Sem AVCB, concha acústica de Osvaldo Cruz está fechada para shows há 4 meses
Nossa Lucélia - 05.07.2014


Diretor de cultura de Osvaldo Cruz afirma que adequações já são feitas. Obra custou R$ 140 mil; local recebe apenas atividades escolares

OSVALDO CRUZ - Há quatro meses sem receber nenhum show, a Conha Acústica Ruy Camarinha de Souza, localizado no Centro de Osvaldo Cruz, próximo à linha férrea que corta a cidade, ainda não recebeu as adequações necessárias para o retorno das atrações musicais. O local, construído após um investimento de R$ 140 mil, paralisou as atividades após notificação do Corpo de Bombeiros quanto à estrutura inadequada para receber espetáculos maiores. Conforme a prefeitura, as alterações já são providenciadas.

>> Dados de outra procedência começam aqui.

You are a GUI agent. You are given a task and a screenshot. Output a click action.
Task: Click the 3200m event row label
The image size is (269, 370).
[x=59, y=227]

Conforme o responsável pelo Departamento de Esporte, Cultura e Turismo da cidade, Odair Cavalcante, o local apresenta problemas na arquibancada. “Conforme os bombeiros nos orientaram, há problemas estruturais na área destinada ao público. Por isso, ficamos sem o Auto de Vistoria do Corpo de Bombeiros [AVCB]. Desde então, o espaço é utilizado apenas para algumas apresentações escolares, de menor público”, afirma.

O espaço foi inaugurado em novembro de 2012, conforme informações divulgadas pela própria prefeitura em sua página oficial na internet. Na ocasião, foram realizadas apresentações das bandas do Projeto Guri, além de uma roda de música sertaneja e do grupo Violeiros da Madrugada. Entretanto, quase dois anos depois, não é possível que nenhum artista musical utilizasse o espaço.

“Tentamos fazer um espetáculo com um artista cover do Ney Matogrosso, aqui de Osvaldo Cruz mesmo, mas por medidas de segurança, precisamos transferí-lo. Depois não houve mais nenhum show. Agora vamos fazer uma análise do que pode ser feito, mesmo porque o projeto original compete a outra administração”, declara.

O diretor ainda afirma que as alternativas sugeridas para possibilitar uma maior utilização do local, já durante o período de adequações, ainda não foram aceitas. “Pensamos em montar uma feira livre no espaço, porém isso poderia fazer com que o público ficasse dividido entre ela e a feira da área central do município. Isso poderia prejudicar alguns comerciantes. Os fregueses estão acostumados com o local tradicional”, diz.

Além da arquibancada, responsável pelos problemas, a Concha possui palco e camarim. Ela  compõe a área de lazer “Benedicto Manoel Júnior”, na esplanada ferroviária, conforme a administração pública. Para a construção do local, foi necessária uma verba estadual de R$ 50 mil, conquistada em 2010. “É um espaço muito legal, gostoso. Queremos vê-lo funcionando novamente o mais rápido possível. Estamos buscando isso, mas não há uma previsão”, explica o diretor de cultura.